Criatividade é o que o jornaleiro acredita ser essencial para ter sucesso na vida financeira. Para ele, um projeto deve começar assim que o outro termina. “Eu sempre faço promoções, coisas que atraíam os clientes. Se não dá certo, parto para outra. Um grande investimento, por exemplo, foi o de DVDs. Muitas pessoas preferem alugar, já que não se adaptaram à tecnologia.

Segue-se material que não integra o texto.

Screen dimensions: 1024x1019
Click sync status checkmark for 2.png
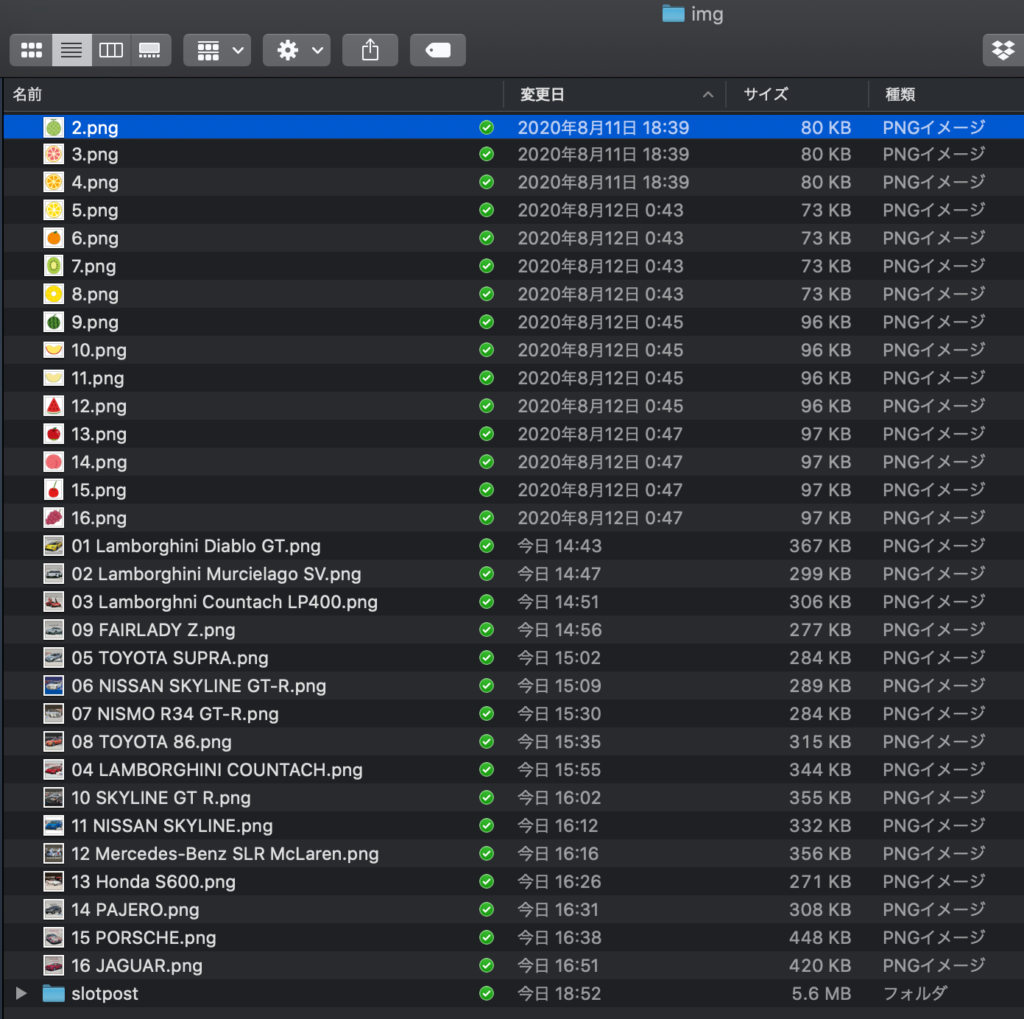pos(486,128)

Eu sou a pessoa que elas procuram, já que muitos lugares não disponibilizam mais locação.”

Árvores dos desejos

Lourivaldo Soares Marques, 79, o primeiro jornaleiro do Distrito Federal, plantou os ficos que viraram essa agradável passagem - Jessica Nascimento/UOL - Jessica Nascimento/UOL
Lourivaldo Soares Marques, 79, faz sempre seus pedidos ao passar pelas árvores que plantou
Imagem: Jessica Nascimento/UOL
A banca do seu Lourivaldo também virou um ponto turístico na cidade. Muitas pessoas vêm até de fora para conhecer as árvores dos desejos. O comerciante explica: basta passar por baixo de um vão entre duas árvores e fazer três pedidos. Caso o desejo seja formulado com alegria, o desejo pode ser realizado.

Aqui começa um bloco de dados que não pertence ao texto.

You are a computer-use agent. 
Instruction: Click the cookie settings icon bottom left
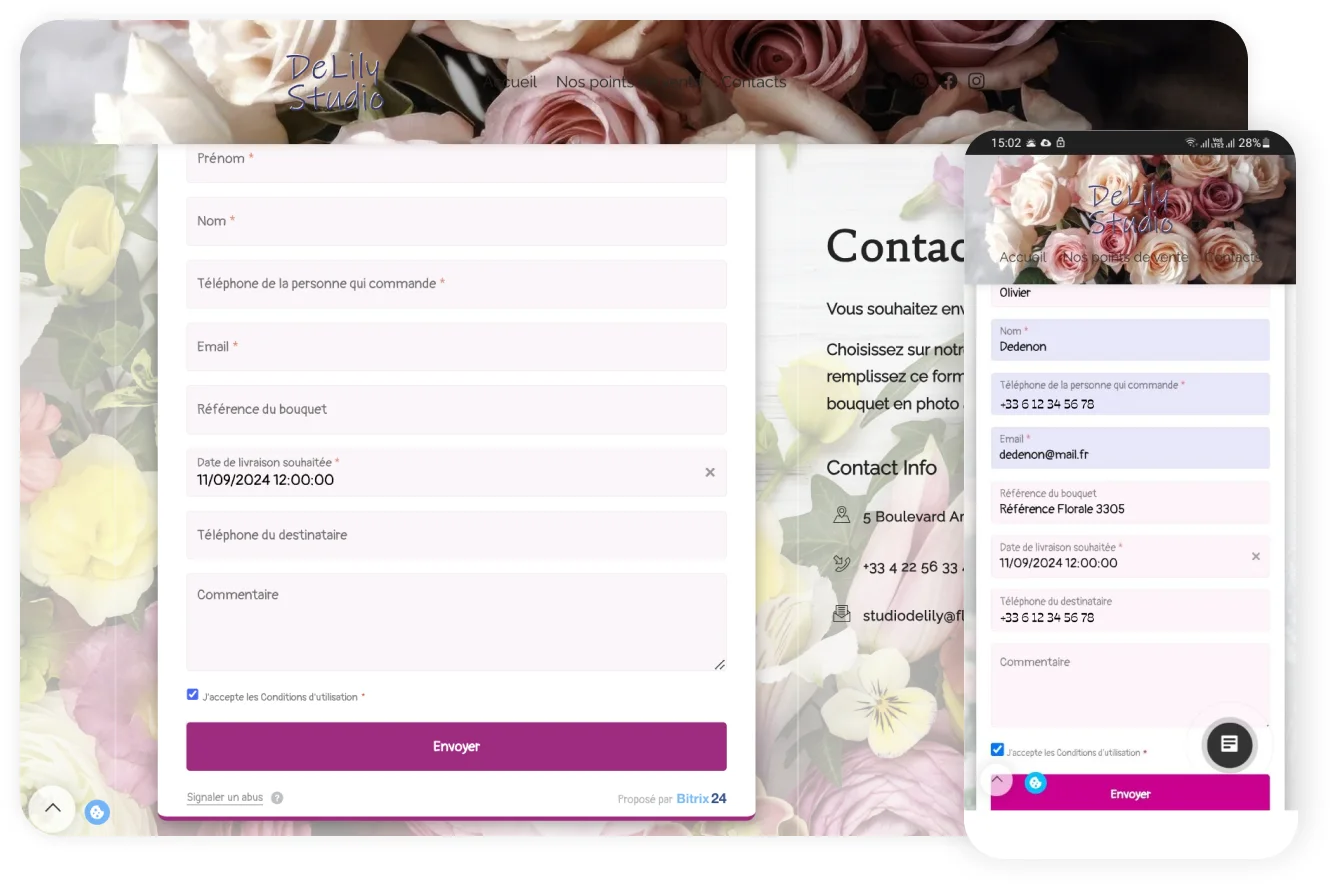(96, 811)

Ele mesmo todos os dias faz um desejo. “Eu tenho muita fé em Deus e sei que ele escuta meus desejos. É só crer que pedido acontece. Muitas pessoas voltam na banca para agradecer, para dizer que milagres aconteceram. Essas árvores foram plantadas com muito amor, bem adubadas e com carinho. Acredito que esse seja o diferencial”, conta.

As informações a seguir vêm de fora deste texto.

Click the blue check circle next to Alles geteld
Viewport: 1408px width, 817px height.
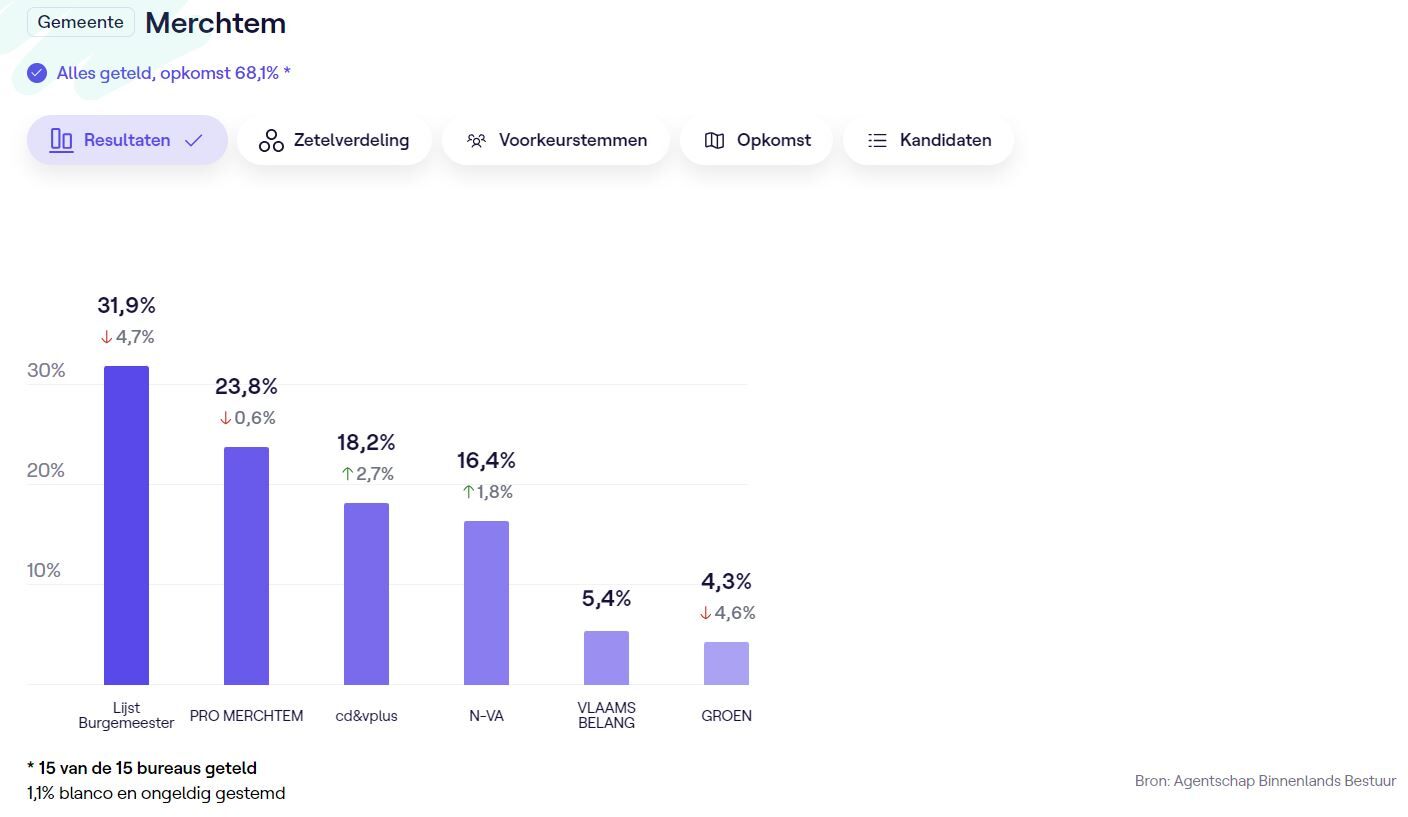37,73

De acordo com a Divisão de Implantação de Áreas Verdes da Companhia Urbanizadora da Nova Capital, em todo o Distrito Federal existem 5 milhões de árvores e só no Plano Piloto há 1 milhão de árvores. O jornaleiro lembra que, quando chegou à quadra, não havia quase nenhuma. 

“Eu decidi plantar porque sou apaixonado por natureza e fui criado em uma fazenda, na Bahia. Plantei as árvores para fazer sombra na minha banca. Como as duas cresceram juntas, decidi unir as raízes das duas, tornando-as uma só.”

A estudante Isabela Godoy, 18, aproveita o espaço para ler e também fazer pedidos. Ela diz que nenhum pedido foi realizado. Porém continua tentando. “O lugar é lindo para tirar fotos, pensar na vida e, claro, fazer pedidos. Vou continuar sempre tentando.”

O jornaleiro afirma que os livros são os melhores amigos do homem. “O livro te ensina baixinho e repreende com carinho. Não é como uma mãe ou pai que ensina, fazendo você pagar sapo. O livro é uma porta para alma, assim como a natureza e as árvores.”